Opened 4 years ago

Closed 4 years ago

Last modified 3 years ago

#1694 closed Task (fixed)

Rethink: SearchEngines.php

Reported by: vipsoft Owned by:
Priority: normal Milestone: Piwik 1.1
Component: Core Keywords:
Cc: Sensitive: no

Description (last modified by vipsoft)

The current data file:

  • requires exact match on domains; as a result, we have numerous 'holes':
    • country code tlds (e.g., www.example.ca, www.example.us)
    • country subdomains (e.g., ca.example.com, us.example.com)
    • wildcard subdomains (e.g., *.example.com)

Proposal:

  • use Public Suffix List and/or regular expressions
  • backfill data from the master record at runtime to avoid unnecessary duplication
    • we already do this to some extent; in which case, we just need to prune some entries (e.g., Baidu)

Affects:

  • Piwik_Common::extractSearchEngineInformationFromUrl()
  • plugins/Referers/functions.php

ToDo:

Change History (26)

comment:1 Changed 4 years ago by vipsoft (robocoder)

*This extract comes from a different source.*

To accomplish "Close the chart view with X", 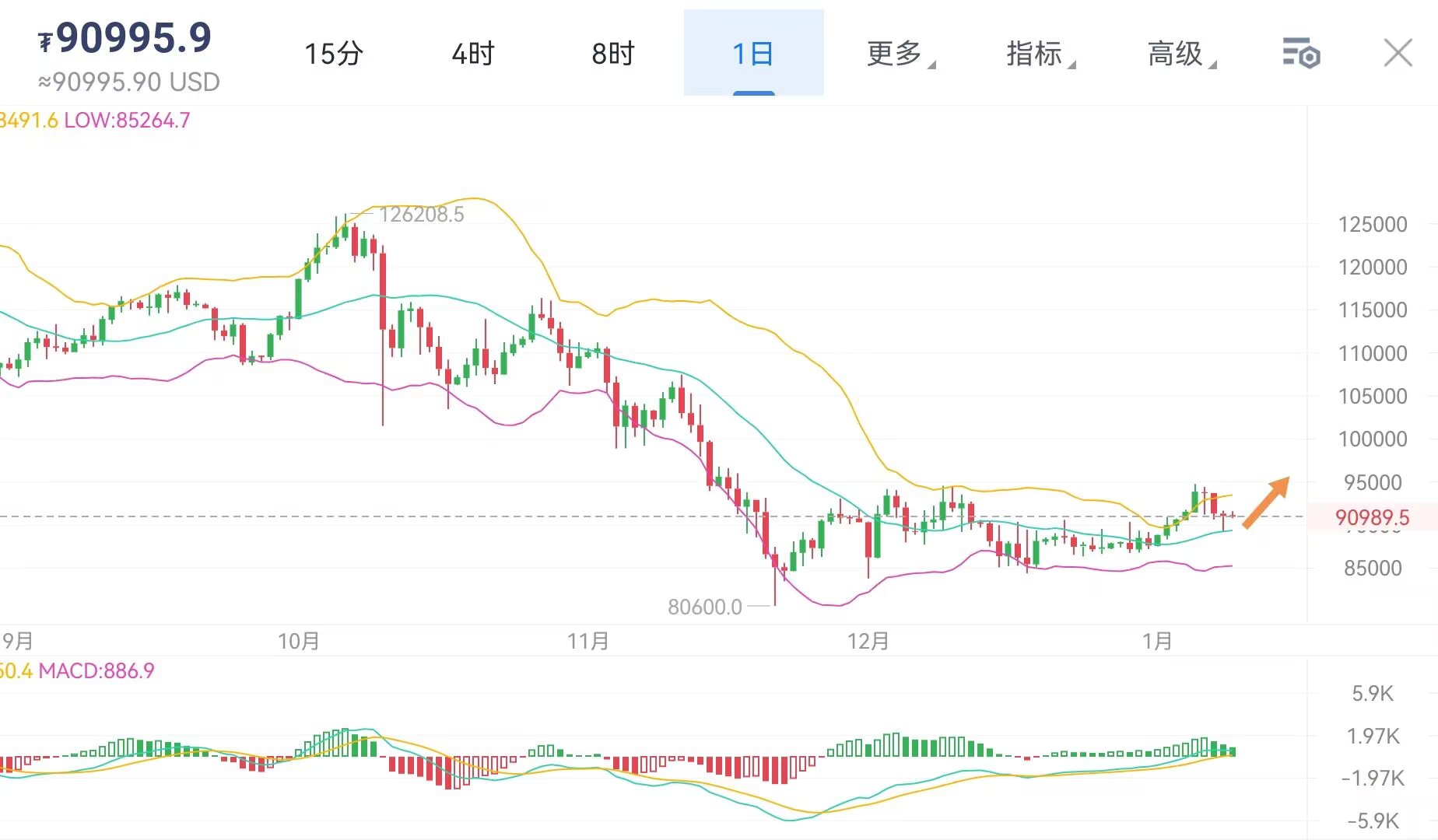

I see we call strtolower on the keywords. This may not be safe to do with the 'C' locale unless it happens to be UTF-8 aware.

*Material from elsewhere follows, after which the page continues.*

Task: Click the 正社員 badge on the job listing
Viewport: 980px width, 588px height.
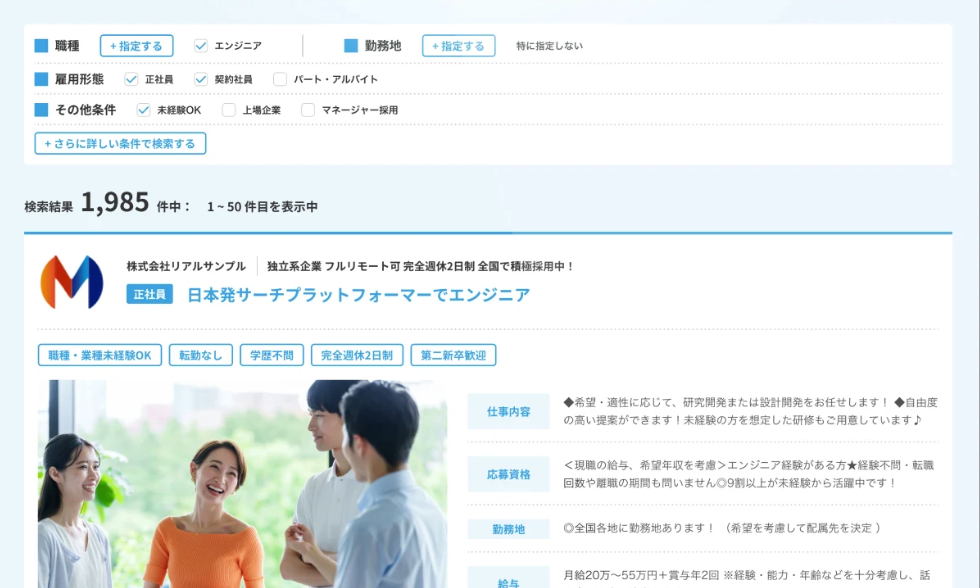Action: [x=150, y=294]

comment:2 Changed 4 years ago by vipsoft (robocoder)

Task: review the iconv() code in extractSearchEngineInformationFromUrl(). The keywords from naver.com are showing up empty. The encoding in SearchEngines.php is specified as x-windows-949 (which I gather is a superset of the search page's charset, euc-kr).

comment:3 Changed 4 years ago by vipsoft (robocoder)

(In [3136]) refs #1694 - detect powered by google custom search

comment:4 Changed 4 years ago by vipsoft (robocoder)

(In [3141]) refs #1694 - prune arrays (these will be backfilled from the master record)

Separate "Powered by Google" (i.e., uses Google exclusively for search) from "Enhanced by Google" (uses Google in addition to other search engines); the latter are treated as separately branded (meta) search engines.

comment:5 Changed 4 years ago by vipsoft (robocoder)

(In [3142]) refs #1694 - add unit tests for missing and obsolete search engine icons; adapted from halfdan's ProcessFavIcons.php in #1350

comment:6 Changed 4 years ago by vipsoft (robocoder)

  • Milestone changed from Features requests 1.x or 2.x to 1.1 - Piwik 1.1

comment:7 Changed 4 years ago by vipsoft (robocoder)

(In [3144]) refs #1694 - add Piwik_Common::getLossyUrl($url) to reduce referrer URLs to
a more basic form/pattern. I'll prune the Google and Yahoo entries later.

comment:8 Changed 4 years ago by vipsoft (robocoder)

(In [3145]) refs #1694 - fix forestle.org and add unit test (i.e., {} can't appear in master record)

comment:9 Changed 4 years ago by vipsoft (robocoder)

(In [3146]) refs #1694 - update favicon names

comment:10 follow-up: Changed 4 years ago by vipsoft (robocoder)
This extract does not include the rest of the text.